Ada manusia-manusia jahat yang kerjanya mencuri waktu. Iya, mencuri waktu dalam
arti sebenarnya. Menyedot waktu yang ada pada seseorang hingga nol agar miliknya
sendiri bertambah. Bahkan aktivitas bank pun orientasinya adalah waktu, simpan
pinjam waktu! Well, saya benar-benar melongo menikmati film ini. Idenya gila
tapi dipikir-pikir ya masuk akal juga, edan tenanan hehehe.
Lalu dimana konfliknya? Adalah seorang
pemuda bernama Will Salas yang hidup di wilayah kelas rendah, populasi miskin
waktu. Dia dikisahkan bekerja sebagai seorang buruh yang harus pontang-panting
demi kelangsungan denyut waktu di lengannya. Selain itu juga demi menyokong
waktu sang ibu. Satu hal yang juga lucu di sini adalah, meski namanya ibu dan
anak, namun dari segi fisik mereka setara, sama-sama menawan. Kan ceritanya
perubahan fisiknya berhenti pada usia 25 tahun, ingat? Jadi yang namanya ayah,
ibu, anak, kakek, nenek, fisiknya semua muda. Begitu.

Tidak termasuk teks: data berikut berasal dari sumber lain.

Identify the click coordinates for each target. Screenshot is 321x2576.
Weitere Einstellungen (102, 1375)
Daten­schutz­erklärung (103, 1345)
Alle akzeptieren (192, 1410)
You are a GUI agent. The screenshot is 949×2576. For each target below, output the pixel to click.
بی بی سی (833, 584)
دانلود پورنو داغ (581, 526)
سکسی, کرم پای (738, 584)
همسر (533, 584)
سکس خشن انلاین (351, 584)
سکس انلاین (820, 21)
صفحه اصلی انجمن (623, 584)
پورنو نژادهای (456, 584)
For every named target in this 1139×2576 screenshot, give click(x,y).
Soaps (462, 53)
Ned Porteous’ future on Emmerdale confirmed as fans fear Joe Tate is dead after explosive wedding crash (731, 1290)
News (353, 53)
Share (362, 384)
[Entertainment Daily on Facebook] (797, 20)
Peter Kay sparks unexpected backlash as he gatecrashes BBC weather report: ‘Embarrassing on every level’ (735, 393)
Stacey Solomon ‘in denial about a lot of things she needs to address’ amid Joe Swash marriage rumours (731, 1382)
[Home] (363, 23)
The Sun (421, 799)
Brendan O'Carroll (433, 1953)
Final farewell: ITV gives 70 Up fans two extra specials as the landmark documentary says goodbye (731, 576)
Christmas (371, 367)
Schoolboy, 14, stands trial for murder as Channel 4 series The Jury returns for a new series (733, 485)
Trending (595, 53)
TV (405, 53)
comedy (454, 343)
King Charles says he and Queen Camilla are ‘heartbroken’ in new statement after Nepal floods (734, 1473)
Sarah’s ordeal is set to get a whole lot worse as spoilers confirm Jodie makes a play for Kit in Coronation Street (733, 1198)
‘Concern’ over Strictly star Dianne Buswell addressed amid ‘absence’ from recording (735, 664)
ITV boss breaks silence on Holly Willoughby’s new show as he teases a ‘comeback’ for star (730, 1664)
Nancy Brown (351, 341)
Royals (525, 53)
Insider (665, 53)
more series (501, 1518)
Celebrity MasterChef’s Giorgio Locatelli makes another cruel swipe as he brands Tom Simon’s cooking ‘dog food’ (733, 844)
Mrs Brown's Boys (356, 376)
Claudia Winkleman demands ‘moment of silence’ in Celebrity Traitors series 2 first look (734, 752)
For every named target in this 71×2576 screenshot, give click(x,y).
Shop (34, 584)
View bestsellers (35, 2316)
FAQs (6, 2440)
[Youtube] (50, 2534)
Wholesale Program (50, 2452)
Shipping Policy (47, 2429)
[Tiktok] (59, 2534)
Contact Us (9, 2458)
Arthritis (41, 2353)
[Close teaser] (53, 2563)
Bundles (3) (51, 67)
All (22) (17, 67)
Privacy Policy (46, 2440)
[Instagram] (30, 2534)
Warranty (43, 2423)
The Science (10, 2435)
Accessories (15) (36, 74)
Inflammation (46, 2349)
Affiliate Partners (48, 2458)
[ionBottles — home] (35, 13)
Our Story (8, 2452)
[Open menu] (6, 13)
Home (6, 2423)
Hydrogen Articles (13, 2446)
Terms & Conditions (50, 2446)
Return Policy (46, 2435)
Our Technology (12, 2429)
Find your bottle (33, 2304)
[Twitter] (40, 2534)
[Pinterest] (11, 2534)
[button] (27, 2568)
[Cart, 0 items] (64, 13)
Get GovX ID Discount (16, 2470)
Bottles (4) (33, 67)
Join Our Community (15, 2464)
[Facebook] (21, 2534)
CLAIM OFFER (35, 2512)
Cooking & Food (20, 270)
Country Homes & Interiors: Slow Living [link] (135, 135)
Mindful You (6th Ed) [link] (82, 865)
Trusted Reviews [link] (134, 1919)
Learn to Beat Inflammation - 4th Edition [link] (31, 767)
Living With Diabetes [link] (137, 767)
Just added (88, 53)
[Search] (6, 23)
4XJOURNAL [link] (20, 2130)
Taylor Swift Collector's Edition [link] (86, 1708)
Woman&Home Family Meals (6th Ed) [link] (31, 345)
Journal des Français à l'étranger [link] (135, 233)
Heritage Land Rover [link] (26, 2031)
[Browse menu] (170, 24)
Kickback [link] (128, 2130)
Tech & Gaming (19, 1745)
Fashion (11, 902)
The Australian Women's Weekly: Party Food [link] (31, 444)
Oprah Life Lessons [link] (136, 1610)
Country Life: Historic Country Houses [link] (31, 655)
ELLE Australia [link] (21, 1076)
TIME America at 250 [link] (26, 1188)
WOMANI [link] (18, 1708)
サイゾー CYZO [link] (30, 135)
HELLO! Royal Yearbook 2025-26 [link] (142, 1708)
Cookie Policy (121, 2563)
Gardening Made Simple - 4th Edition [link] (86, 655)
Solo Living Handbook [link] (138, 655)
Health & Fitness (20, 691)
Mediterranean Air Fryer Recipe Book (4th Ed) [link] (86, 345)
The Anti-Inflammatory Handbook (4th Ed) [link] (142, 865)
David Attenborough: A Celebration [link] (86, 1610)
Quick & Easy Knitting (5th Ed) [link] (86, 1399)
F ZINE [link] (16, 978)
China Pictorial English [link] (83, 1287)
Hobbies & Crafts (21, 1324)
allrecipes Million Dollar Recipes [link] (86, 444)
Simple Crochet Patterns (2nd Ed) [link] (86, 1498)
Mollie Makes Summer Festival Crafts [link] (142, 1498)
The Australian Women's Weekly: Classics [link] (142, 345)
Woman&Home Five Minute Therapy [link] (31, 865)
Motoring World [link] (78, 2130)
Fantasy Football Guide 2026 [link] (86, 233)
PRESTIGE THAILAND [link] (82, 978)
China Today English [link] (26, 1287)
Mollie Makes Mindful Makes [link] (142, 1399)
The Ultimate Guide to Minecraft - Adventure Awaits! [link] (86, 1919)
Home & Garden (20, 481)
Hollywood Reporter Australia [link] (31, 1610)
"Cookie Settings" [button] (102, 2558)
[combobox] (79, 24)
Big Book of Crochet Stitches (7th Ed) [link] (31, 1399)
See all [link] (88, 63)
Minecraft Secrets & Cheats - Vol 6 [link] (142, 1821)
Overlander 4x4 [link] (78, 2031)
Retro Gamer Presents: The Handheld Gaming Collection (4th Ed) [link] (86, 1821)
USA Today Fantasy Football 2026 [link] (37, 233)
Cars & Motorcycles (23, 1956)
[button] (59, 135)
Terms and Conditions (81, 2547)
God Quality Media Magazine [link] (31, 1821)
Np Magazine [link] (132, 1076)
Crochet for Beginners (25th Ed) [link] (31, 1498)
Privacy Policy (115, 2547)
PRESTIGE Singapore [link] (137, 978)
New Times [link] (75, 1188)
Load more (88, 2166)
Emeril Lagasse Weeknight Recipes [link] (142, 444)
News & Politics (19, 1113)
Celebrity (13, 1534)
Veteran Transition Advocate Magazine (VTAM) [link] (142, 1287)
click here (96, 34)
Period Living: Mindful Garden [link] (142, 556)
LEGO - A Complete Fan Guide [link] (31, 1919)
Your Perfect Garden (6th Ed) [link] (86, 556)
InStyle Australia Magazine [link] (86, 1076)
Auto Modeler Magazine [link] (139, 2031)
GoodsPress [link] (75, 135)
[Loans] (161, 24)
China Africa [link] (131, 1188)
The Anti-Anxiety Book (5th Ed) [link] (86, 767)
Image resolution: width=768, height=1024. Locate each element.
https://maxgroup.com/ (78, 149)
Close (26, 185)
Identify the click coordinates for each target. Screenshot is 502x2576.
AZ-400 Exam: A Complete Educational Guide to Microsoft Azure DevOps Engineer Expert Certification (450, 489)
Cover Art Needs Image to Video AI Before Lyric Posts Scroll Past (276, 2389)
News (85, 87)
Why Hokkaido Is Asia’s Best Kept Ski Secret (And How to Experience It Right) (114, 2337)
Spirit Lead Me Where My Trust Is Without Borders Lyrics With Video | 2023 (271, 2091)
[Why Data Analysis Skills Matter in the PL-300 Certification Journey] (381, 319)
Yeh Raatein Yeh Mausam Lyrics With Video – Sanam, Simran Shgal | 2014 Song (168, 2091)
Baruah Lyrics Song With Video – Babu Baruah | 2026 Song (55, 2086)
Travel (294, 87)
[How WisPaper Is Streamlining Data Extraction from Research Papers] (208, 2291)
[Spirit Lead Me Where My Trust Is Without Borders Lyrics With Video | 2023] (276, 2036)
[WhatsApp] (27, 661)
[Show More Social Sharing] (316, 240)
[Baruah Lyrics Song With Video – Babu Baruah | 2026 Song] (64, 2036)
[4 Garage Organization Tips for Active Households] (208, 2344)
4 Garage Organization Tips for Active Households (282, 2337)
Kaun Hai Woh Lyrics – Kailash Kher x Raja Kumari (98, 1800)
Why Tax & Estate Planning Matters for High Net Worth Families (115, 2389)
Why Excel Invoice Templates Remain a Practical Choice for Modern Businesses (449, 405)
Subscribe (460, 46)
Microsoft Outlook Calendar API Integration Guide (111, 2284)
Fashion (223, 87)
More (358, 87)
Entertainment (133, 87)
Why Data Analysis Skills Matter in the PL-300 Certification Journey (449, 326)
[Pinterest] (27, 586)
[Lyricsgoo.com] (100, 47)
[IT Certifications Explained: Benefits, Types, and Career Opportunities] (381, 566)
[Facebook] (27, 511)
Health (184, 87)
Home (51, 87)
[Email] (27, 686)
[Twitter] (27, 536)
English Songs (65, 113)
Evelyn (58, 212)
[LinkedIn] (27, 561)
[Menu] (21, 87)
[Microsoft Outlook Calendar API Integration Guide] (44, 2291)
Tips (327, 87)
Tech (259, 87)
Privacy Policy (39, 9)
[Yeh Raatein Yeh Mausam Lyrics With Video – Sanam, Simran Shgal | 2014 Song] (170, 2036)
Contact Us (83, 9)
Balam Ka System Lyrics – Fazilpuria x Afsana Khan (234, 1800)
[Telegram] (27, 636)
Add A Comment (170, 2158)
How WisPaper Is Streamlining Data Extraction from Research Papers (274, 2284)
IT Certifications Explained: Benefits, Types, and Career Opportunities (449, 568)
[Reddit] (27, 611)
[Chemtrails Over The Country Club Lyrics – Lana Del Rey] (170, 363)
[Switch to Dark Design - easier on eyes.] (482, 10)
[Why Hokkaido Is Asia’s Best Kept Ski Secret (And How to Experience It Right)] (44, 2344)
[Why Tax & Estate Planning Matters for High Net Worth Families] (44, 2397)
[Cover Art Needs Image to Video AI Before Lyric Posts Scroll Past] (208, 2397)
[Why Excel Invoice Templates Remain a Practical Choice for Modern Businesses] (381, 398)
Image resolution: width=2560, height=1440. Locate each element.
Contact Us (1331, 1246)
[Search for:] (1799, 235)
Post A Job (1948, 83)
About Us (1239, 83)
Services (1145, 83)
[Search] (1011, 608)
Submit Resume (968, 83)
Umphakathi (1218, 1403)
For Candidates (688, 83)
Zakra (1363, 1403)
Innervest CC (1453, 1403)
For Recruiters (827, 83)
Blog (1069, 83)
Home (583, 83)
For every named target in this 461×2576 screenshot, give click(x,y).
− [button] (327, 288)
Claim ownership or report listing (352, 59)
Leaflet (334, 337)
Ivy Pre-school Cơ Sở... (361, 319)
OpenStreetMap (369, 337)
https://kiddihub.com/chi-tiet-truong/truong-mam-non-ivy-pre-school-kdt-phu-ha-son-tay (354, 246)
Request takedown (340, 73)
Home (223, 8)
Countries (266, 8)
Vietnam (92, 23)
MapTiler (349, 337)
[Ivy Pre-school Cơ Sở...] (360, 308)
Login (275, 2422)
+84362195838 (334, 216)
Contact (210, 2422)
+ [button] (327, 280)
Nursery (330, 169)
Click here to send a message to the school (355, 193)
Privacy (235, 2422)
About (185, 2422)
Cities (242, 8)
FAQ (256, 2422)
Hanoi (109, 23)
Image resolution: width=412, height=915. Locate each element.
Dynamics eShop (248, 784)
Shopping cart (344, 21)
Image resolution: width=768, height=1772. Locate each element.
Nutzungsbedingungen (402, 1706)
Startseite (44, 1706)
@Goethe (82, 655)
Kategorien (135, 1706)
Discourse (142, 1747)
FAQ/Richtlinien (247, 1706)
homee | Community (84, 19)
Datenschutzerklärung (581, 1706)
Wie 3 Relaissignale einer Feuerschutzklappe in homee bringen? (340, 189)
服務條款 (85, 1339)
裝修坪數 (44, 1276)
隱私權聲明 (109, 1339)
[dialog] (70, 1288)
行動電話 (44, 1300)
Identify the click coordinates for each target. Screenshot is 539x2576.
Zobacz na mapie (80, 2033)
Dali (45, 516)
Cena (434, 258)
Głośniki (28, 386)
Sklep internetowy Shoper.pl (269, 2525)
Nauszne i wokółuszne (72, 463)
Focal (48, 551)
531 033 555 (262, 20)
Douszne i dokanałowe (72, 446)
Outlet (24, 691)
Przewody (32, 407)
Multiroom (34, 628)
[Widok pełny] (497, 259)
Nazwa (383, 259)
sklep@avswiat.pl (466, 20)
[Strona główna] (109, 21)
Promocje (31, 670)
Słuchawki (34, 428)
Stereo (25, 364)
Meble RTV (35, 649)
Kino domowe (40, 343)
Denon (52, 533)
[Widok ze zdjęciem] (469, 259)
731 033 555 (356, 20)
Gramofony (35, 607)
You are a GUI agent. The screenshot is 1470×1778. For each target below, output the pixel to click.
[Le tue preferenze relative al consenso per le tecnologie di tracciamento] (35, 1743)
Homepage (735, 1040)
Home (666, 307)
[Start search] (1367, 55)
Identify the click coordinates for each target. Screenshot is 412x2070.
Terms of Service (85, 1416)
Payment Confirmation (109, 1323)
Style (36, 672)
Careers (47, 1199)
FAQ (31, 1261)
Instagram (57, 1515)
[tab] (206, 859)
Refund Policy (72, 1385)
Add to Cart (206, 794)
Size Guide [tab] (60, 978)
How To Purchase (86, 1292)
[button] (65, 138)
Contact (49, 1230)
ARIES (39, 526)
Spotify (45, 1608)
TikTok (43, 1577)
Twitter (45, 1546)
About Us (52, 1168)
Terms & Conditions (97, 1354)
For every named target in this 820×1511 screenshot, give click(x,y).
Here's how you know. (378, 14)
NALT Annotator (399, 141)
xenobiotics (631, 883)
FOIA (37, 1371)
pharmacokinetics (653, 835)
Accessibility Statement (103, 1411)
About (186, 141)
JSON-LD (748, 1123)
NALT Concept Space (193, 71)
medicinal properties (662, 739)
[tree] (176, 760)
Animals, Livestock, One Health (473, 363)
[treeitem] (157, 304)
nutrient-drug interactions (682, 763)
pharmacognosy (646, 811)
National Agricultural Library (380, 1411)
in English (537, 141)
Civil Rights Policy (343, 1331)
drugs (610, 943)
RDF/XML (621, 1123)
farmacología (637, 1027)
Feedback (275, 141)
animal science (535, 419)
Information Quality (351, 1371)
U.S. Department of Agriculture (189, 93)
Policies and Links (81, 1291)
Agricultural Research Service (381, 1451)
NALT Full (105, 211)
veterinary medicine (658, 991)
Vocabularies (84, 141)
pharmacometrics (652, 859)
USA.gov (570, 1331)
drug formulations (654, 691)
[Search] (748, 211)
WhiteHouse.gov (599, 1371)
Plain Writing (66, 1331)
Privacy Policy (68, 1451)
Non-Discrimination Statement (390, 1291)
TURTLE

Nah karena ceritanya Will
dan ibunya ini bernasib miskin waktu, maka mereka benar-benar harus saling
support. Apalagi sang ibu yang waktunya hanya tinggal beberapa jam saja. Nah,
tentang Will dan ibunya ini ada adegan yang sungguh sangat mengharukan lho!
Apakah itu? Tonton sendiri aja ya…
Kembali ke soal konflik utama. Pada
satu kesempatan, Will Salas menerima rezeki nomplok dari seseorang yang berasal
dari wilayah kelas atas, populasi kaya waktu. Si waktuwan (karena hartanya
berupa waktu hihi) ini ceritanya bosan hidup dalam keabadian yang tiada
habisnya. Ironis ya, ketika dia memiliki keabadian ternyata yang dirindukannya
justru ketidakabadian itu sendiri. Jadi singkat cerita dia menghibahkan seluruh
waktunya yang berjumlah ratusan tahun kepada Will. Dia hanya menyisakan
beberapa menit terakhir saja untuk menikmati pagi sebelum akhirnya mati.
Maka yang tadinya Will Salas ini adalah pemuda kere
waktu, sekarang dia naik kelas menjadi seorang waktuwan yang kaya raya. Dan
karena muak dengan perbedaan status sosial dan pembagian wilayah antara si kaya
dan si miskin waktu, meneroboslah si Will ini ke Zona Greenwich. Niatnya sih
untuk membuat perubahan, agar nantinya orang-orang di wilayah di mana dia
berasal pun bisa menikmati waktu senyaman seperti di Zona Greenwich.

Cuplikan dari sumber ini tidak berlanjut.